Charity, extremely dirty—she had apparently run dusty hands across her forehead several times—had come to the door of the storage-room. At the sight of Rupert she flushed and made a hurried attempt at smoothing her hair.

"I—" she began, when Ricky interrupted her.

"Charity is helping us, which is more than we can say of you. Go back to your old den and hibernate. And then you can't look down that long nose of yours when we turn up the papers that'll save us from the poorhouse."

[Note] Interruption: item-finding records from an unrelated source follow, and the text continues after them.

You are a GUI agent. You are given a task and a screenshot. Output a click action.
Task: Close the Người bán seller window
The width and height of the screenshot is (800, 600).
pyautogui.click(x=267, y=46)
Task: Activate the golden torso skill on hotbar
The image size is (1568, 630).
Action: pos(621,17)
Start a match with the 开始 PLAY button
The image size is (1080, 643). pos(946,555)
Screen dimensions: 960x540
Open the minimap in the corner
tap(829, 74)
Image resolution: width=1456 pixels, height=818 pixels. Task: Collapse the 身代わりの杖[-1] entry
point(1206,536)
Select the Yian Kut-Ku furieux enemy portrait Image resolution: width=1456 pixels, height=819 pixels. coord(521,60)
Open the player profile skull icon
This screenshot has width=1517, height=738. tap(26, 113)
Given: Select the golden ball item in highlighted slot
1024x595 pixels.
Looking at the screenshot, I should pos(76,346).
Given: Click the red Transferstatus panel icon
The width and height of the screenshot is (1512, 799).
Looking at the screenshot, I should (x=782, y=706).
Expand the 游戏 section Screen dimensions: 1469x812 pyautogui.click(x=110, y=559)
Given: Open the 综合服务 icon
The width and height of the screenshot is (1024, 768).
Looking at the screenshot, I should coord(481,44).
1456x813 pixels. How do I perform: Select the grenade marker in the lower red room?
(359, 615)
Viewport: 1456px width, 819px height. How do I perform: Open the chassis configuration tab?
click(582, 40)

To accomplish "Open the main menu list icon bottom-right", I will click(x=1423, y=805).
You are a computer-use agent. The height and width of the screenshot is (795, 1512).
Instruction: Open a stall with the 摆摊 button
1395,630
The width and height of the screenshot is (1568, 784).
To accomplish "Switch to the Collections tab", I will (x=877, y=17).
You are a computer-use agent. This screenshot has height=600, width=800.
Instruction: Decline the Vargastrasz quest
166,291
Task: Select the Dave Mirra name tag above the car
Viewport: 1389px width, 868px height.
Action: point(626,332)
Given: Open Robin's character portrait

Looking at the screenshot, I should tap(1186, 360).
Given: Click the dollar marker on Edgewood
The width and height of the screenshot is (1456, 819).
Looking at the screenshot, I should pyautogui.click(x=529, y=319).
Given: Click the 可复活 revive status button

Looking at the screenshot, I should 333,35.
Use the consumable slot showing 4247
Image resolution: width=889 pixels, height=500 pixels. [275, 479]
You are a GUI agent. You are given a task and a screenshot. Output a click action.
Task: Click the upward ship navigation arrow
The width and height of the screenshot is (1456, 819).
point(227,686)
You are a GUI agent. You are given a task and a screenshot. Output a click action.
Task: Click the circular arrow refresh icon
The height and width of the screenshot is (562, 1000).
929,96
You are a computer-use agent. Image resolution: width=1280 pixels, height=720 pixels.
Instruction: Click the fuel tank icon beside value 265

"That's telling him," Val murmured approvingly as he fanned himself with one of the cleaner cloths. "But perhaps we had better explain. You see, Satan went hunting and found work for idle hands," and he told the tale of the sliding panel behind the bed.

When he had finished, Rupert laughed. "So you are still determined on treasure hunting, are you? Well, if it will keep you out of mischief, go to it."

"Rupert," Ricky faced him squarely, "don't be utterly insufferable. If you had one drop of hot blood in you, you'd be just as thrilled as we are. Just because you've been around and around the world until you got dizzy or something, you needn't stand there with that 'See-the-little-children-play' smirk on your face. You don't really care whether we lose Pirate's Haven or not, do you?"

Rupert straightened and the color crept up across his high cheek-bones. His mouth opened and then he closed it again without speaking the words he had intended, closed with a firmness which tightened his lips into a straight line.

"Don't stand there and glower at me," Ricky went on. "Why don't you say what you were going to? I'm just about tired of this world-weary attitude—"

"Ricky!" Val clapped his black hand over her mouth and turned to Charity. "Please excuse the fireworks. They are not usual, I assure you."

"Let me go!" Ricky twisted out of his grip. "I don't care if Charity does hear. She ought to know what we're really like!"